Philosopher Matt Silverstein (NYU-Abu Dhabi) calls my attention to this gem (which recalls an earlier discussion); an excerpt:
[I]f you are looking for a traditional understanding of modernism and of Deleuze and Guattari, you are bound to be greatly disappointed, because the idea of understanding as a stable and unified meaning is challenged and usurped here. This is not only because there are many different and sometimes incompatible views drawn together. It is also because many of the interpretations of modernism are often self-avowedly evasive and performed as such. At its most extreme, this effect brings us close to one of Deleuze's favourite authors, Lewis Carroll, and the mad tea-party. It turns out that to understand modernism we have to understand that we cannot understand what modernism is but rather experience what it does as something disunited and discombobulating....
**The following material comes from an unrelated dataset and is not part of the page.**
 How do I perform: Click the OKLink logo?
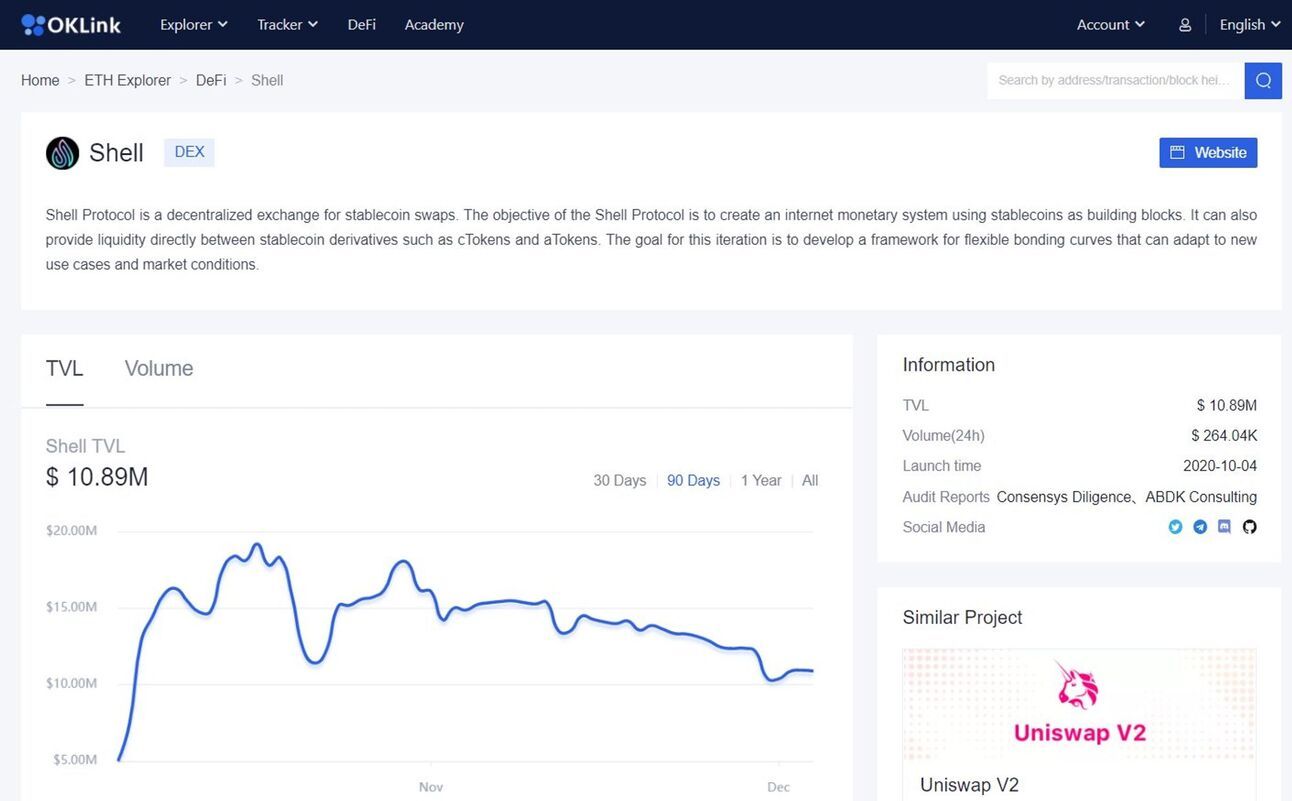[x=71, y=25]
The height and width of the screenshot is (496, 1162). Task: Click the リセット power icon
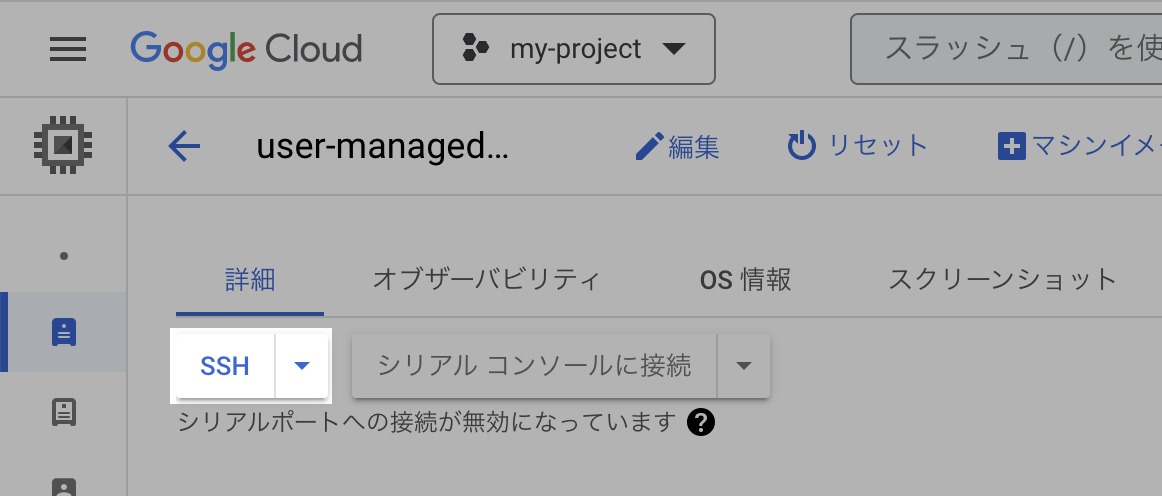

I will conclude with a perhaps churlish qualm or cranky misgiving, not so much about the quality of this volume on the terms it has set itself with respect to artistic modernism and Deleuze and Guattari, but rather to extensions of the modern that seem essential 'in these times', as they say. The worry came about when reading the outstanding glossary entry on the rhizome, written by Eugene Holland. He is one of the foremost and most impassioned commentators on Deleuze and Guattari and politics, in particular in relation to their critique of global capitalism. So, in reflecting upon the idea of the 'rhizome-book' he remarks that 'the aim of such a book . . . is not to represent the world as it is or what it means, but to survey and map its tendencies and becomings, for better and for worse, so as to be able to affirm the former and avert the latter' (272). It is of course no coincidence that Holland reminds us of the debt to Marx in Deleuze and Guattari and political modernism. This progressive political and philosophical side of modernism is strangely lacking in the book. It is an absence that cannot be seen as a flaw on its own terms, yet it made me feel uneasy and fleetingly sad. I wanted to scream a new slogan: Modernism is collectively political, or it dies. No doubt the authors will respond that their works are political in the sense of seeking to change situations for the better on a micro-political plane. True. Yet I sensed too great an emphasis on individual ills and local connections, rather than collective action, for either Deleuze or modernism to be up to the challenges of the collapse of progressive late-modern societies and their eyeless tottering into something far worse.
This nonsense would surely have been enough to make Marx long for the philosophical sobriety of Bruno Bauer.